Brandon Biesiadecki

Research Description:

Research in my laboratory is focused on understanding the molecular mechanisms of how muscle protein post-translational modifications (phosphorylation, radical modification, degradation, ect.) alter heart function. Key to this focus is employing an integrated and multi-level experimental approach of molecular biology, biochemistry and physiology to provide a comprehensive understanding towards the development of novel treatments for heart dysfunction.

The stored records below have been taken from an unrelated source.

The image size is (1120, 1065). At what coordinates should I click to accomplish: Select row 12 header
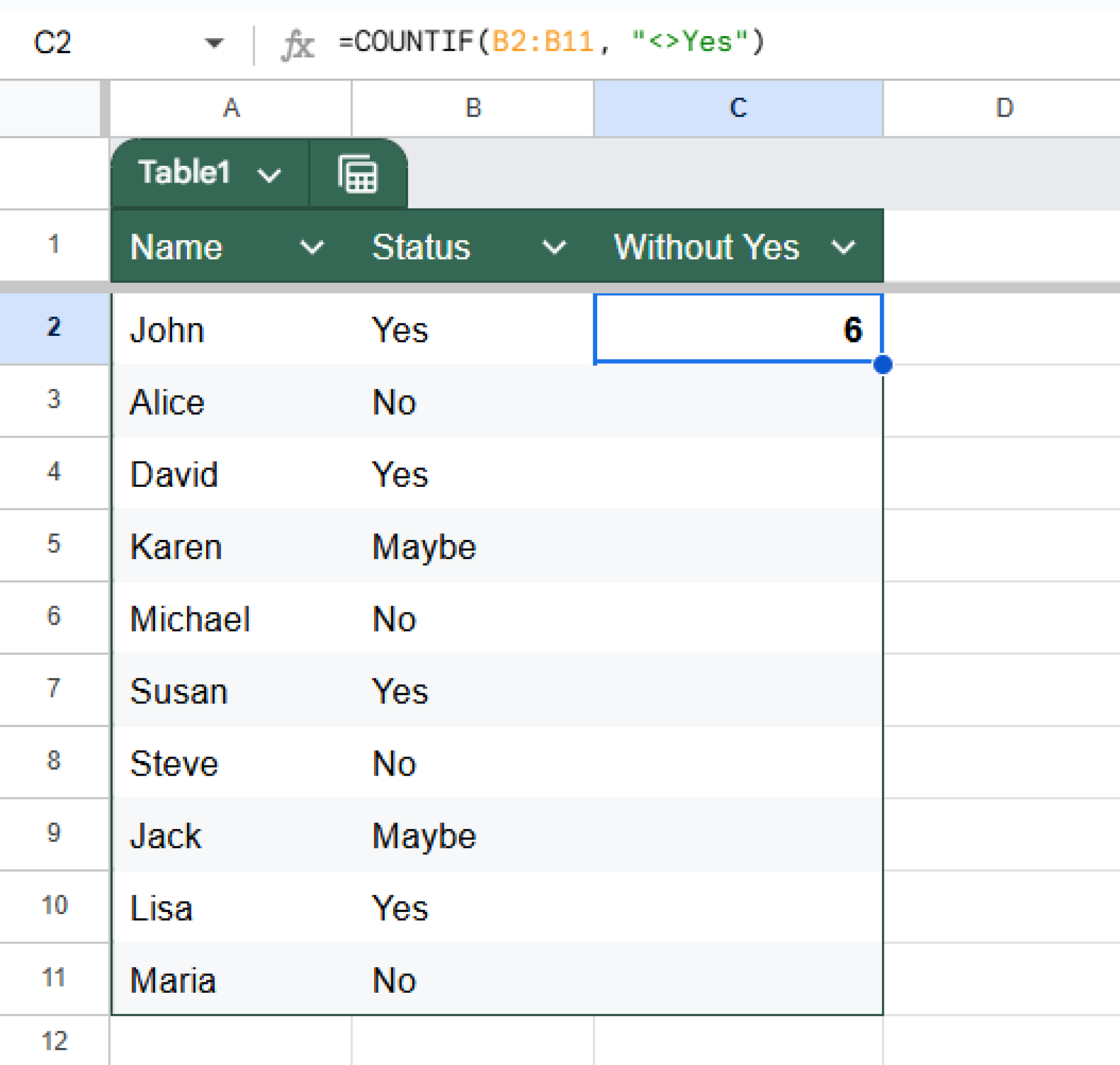tap(54, 1039)
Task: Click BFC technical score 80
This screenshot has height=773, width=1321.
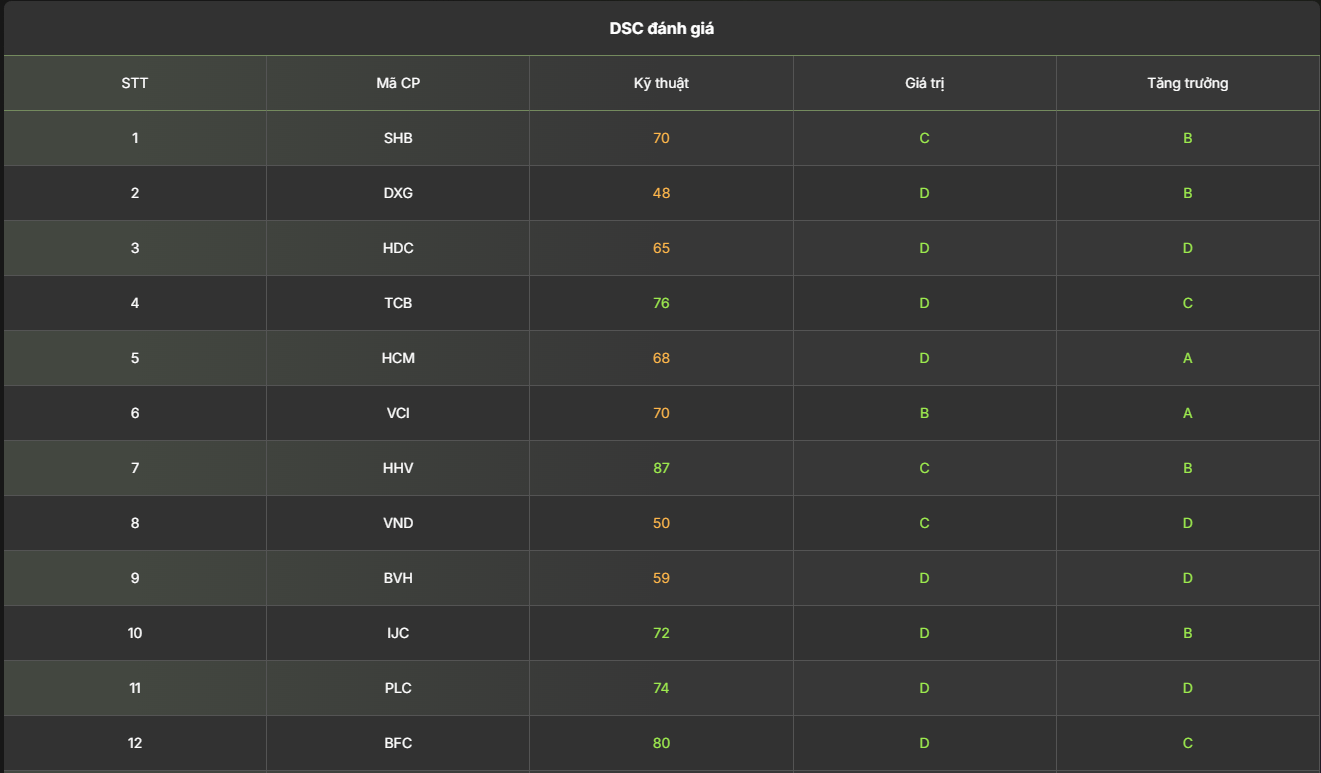Action: pyautogui.click(x=661, y=743)
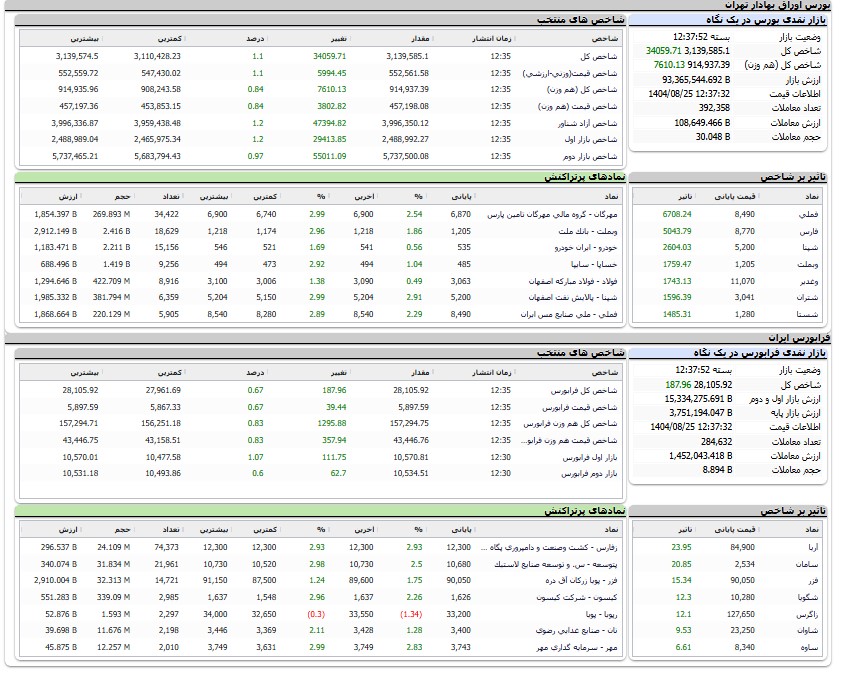Open the شاخص آزاد شناور index row
843x674 pixels.
tap(592, 123)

The function of the heart as an organ is determined by its ability to pump nutrient and oxygen rich blood to the rest of the body. How well the heart functions (e.g. pumps blood) is largely determined by the ability of the heart cells to shortening and generate the necessary pressures required to circulate blood. Cellular shortening (contraction) is mediated by interaction of the molecular motor myosin with actin which is regulated by calcium binding to the regulatory protein troponin to induce the release of its inhibition. The degree of muscle cell shortening, and therefore cardiac contraction, can therefore be modulated by: 1) Altering the activity of the myosin motor. 2) Altering the intracellular calcium concentration. 3) Altering the response of the muscle thin filament regulatory proteins (troponin) to calcium.

My laboratory is interested in understanding the role of protein modifications to alter the muscles regulatory protein response to calcium and their effect on cardiac contractile function. Specifically, I am interested in understanding the physiological and pathological effects of stress induced cardiac muscle regulatory protein (troponin and tropomyosin) phosphorylation modification to modulate the interaction of myosin with actin and their effect on cardiac contractility.